### TASK BRIEF
The answer is to be an exact copy of the lines below running from the line with "ΤΟΠΙΚΑ ΝΕΑ (15, 1751)" down to the line with "Прозорість та інформаційна", both ends included, and nothing more.

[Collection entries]
------------------------------------

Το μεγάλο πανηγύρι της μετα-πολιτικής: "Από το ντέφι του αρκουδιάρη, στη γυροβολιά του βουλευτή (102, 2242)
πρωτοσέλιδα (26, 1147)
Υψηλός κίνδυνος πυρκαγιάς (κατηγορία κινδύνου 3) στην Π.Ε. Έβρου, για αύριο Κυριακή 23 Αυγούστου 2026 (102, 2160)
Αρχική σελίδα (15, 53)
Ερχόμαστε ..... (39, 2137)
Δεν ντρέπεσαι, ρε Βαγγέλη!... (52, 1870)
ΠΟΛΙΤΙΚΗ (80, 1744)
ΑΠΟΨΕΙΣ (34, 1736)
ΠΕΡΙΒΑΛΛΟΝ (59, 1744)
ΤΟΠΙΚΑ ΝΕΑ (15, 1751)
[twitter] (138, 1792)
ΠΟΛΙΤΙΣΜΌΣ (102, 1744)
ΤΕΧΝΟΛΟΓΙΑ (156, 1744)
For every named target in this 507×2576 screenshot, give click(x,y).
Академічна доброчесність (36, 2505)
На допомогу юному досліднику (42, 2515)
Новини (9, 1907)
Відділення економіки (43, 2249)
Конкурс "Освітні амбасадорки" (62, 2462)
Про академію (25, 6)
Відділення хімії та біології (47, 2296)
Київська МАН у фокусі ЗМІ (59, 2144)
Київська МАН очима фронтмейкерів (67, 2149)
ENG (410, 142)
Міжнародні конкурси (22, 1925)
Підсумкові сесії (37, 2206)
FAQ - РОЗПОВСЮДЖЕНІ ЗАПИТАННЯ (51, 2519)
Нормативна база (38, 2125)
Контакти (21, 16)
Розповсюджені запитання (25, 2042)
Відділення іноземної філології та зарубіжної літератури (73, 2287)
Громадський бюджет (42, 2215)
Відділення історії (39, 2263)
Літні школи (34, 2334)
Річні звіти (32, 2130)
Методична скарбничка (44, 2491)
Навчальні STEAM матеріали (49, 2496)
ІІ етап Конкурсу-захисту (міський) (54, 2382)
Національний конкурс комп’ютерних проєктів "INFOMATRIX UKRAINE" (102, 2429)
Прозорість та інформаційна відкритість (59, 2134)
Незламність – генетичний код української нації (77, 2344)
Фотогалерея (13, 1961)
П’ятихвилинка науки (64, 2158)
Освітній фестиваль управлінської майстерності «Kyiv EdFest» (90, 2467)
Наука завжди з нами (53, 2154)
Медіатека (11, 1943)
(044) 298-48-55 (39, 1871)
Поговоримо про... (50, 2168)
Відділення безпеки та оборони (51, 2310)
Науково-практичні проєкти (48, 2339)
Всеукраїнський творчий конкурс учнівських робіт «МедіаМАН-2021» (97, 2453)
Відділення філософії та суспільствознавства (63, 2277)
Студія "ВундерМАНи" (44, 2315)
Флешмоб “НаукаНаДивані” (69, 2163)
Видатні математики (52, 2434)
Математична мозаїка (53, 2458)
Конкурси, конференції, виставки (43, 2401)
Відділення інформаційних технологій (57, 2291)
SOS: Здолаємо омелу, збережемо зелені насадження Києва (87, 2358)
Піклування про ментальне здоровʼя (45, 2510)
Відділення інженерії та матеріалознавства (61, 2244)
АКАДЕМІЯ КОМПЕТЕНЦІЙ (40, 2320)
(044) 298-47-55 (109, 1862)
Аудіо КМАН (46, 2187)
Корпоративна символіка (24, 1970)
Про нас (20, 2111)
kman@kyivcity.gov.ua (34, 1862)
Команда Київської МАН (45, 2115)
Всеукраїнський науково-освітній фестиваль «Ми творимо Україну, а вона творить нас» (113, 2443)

------------------------------------

### EXPECTED OUTPUT
ΤΟΠΙΚΑ ΝΕΑ (15, 1751)
[twitter] (138, 1792)
ΠΟΛΙΤΙΣΜΌΣ (102, 1744)
ΤΕΧΝΟΛΟΓΙΑ (156, 1744)
For every named target in this 507×2576 screenshot, give click(x,y).
Академічна доброчесність (36, 2505)
На допомогу юному досліднику (42, 2515)
Новини (9, 1907)
Відділення економіки (43, 2249)
Конкурс "Освітні амбасадорки" (62, 2462)
Про академію (25, 6)
Відділення хімії та біології (47, 2296)
Київська МАН у фокусі ЗМІ (59, 2144)
Київська МАН очима фронтмейкерів (67, 2149)
ENG (410, 142)
Міжнародні конкурси (22, 1925)
Підсумкові сесії (37, 2206)
FAQ - РОЗПОВСЮДЖЕНІ ЗАПИТАННЯ (51, 2519)
Нормативна база (38, 2125)
Контакти (21, 16)
Розповсюджені запитання (25, 2042)
Відділення іноземної філології та зарубіжної літератури (73, 2287)
Громадський бюджет (42, 2215)
Відділення історії (39, 2263)
Літні школи (34, 2334)
Річні звіти (32, 2130)
Методична скарбничка (44, 2491)
Навчальні STEAM матеріали (49, 2496)
ІІ етап Конкурсу-захисту (міський) (54, 2382)
Національний конкурс комп’ютерних проєктів "INFOMATRIX UKRAINE" (102, 2429)
Прозорість та інформаційна відкритість (59, 2134)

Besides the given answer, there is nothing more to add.